- [Your objective]: Nothing below is to be printed except the lines between the line holding "This screenshot has" and the line holding "Select the Zoom magnifier tool", inclusive, each exactly as it appears.

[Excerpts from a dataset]
○ ○ ○ ○ ○
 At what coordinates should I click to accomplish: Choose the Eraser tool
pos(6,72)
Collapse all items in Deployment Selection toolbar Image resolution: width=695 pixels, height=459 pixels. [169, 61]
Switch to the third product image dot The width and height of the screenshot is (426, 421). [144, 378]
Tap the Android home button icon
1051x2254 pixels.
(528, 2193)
○ ○ ○ ○ ○
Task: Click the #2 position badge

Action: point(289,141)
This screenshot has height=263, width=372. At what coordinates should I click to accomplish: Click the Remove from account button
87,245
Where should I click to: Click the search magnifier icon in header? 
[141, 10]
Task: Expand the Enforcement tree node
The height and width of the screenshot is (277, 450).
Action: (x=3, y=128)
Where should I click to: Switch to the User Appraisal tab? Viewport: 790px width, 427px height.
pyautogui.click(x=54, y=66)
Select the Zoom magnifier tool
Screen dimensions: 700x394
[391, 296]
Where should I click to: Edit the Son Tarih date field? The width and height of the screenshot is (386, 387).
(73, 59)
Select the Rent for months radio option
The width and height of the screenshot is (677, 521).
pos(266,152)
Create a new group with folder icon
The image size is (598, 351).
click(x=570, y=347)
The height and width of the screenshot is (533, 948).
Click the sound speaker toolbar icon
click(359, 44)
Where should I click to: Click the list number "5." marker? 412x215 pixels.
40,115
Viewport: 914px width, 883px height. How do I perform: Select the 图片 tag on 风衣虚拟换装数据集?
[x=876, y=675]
○ ○ ○ ○ ○
- [Result]:
This screenshot has height=263, width=372. At what coordinates should I click to accomplish: Click the Remove from account button
87,245
Where should I click to: Click the search magnifier icon in header? 
[141, 10]
Task: Expand the Enforcement tree node
The height and width of the screenshot is (277, 450).
Action: (x=3, y=128)
Where should I click to: Switch to the User Appraisal tab? Viewport: 790px width, 427px height.
pyautogui.click(x=54, y=66)
Select the Zoom magnifier tool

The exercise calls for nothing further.